Malgré les douze mille kilomètres qui nous séparent de la Chine, la Route de la soie remet en cause une orientation de la construction européenne en matière d'aménagement du territoire et d'organisation de l'espace. Sans faire de déterminisme géographique, ce projet remet en cause le lien transatlantique. D'ailleurs, celui-ci, au plan symbolique de l'engagement, connaît quelques difficultés ; ce dont les Chinois se rendent bien compte ! Il vous faut réfléchir à la stratégie mondiale de la Chine en Eurasie, en Méditerranée et en Afrique orientale, qui avait servi de destination, au quinzième siècle, aux vaisseaux du grand amiral. Les liens existent, ainsi que l'accès aux matières premières du Bassin du Congo ! En outre, les Brésiliens, les Chinois et les Turcs ont remis en état de fonctionnement le service ferroviaire vers l'Ethiopie ; grand pays que nous avons, du reste, sous-estimé, même si nous essayons désormais de rattraper le temps perdu. Il y a là clairement une stratégie de débouchés, d'exportation des surcapacités chinoises estimées par le FMI à hauteur de 10 % du PIB, au risque de susciter la question du dumping comme il a été rappelé lors de la dernière session du G-20 à Hambourg. Les Allemands ont d'ailleurs été les seuls à partager une telle vision : ils ont ainsi pu concevoir une politique consacrée à l'Asie centrale lors de leur présidence européenne. Une telle évolution s'inscrit dans la durée marquée par le développement progressif d'une expertise, impulsée par le retour des communautés allemandes après 1991 et le développement de l'industrie ferroviaire.

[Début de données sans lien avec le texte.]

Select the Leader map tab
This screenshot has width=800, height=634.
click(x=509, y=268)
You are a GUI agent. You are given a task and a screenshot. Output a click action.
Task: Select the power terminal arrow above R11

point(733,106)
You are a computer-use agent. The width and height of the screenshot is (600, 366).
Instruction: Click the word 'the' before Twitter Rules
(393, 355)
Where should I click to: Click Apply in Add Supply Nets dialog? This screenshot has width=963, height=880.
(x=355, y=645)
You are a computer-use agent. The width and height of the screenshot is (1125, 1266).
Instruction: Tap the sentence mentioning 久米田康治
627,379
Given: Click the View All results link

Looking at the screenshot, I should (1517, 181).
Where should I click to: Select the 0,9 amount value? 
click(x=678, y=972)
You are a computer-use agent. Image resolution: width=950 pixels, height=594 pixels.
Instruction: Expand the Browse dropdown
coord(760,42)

Nous ne sommes pas en 1913, mais la Chine demeure une puissance ascendante qui a en face d'elle des puissances établies parmi lesquelles certaines considèrent que Pékin représente une menace à long terme, comme les Etats-Unis, tandis que d'autres la reconnaissent comme une puissance devant être canalisée. Je pense que la Chine est une puissance influençable via le dialogue, non sur des questions sociétales, à condition de s'ancrer dans un certain rapport de forces et d'avoir nous-mêmes une vision à long terme. Ma conviction, c'est que l'avenir de l'Ouest du continent européen a été organisé par le Plan Marshall et n'en dépend plus. Il relève désormais d'une capacité à structurer des projets communs avec les Chinois, de préférence en y associant, le cas échéant, les Russes. Il s'agit plus d'une Wirtschaftspolitik, pour reprendre les catégories de la diplomatie allemande de la fin du XIXème siècle, que d'une Weltpolitik ; les Chinois ne voulant pas assumer de responsabilité géopolitique internationale. Ils agissent en effet par les opérations de maintien de la paix, dont ils sont aujourd'hui les premiers contributeurs et ils utilisent ces financements pour obtenir une place plus importante au Fond Monétaire International ou à la Banque mondiale. Ils jouent le jeu : s'ils se sont, au Conseil de Sécurité, alignés sur la position russe, ils font désormais preuve de davantage d'indépendance, en s'abstenant. Il y a là matière à travailler de concert avec Pékin. A cet égard, le Quai d'Orsay a, depuis plusieurs années, lancé des programmes de coopération franco-chinoise en Afrique, suivant en cela le modèle initié par le Groupe Total, bénéficiaire de la technologie, qui est présent en Iran et en Ouganda avec des compagnies chinoises qui disposent de financements. Certaines entreprises privées peuvent ainsi montrer la voie à des projets de coopération interétatique et mes collègues allemands, de l'Institut Mercator notamment, se mettent désormais à travailler sur de telles questions. Je suis certain qu'une approche commune franco-allemande peut être arrêtée sur ces sujets-là.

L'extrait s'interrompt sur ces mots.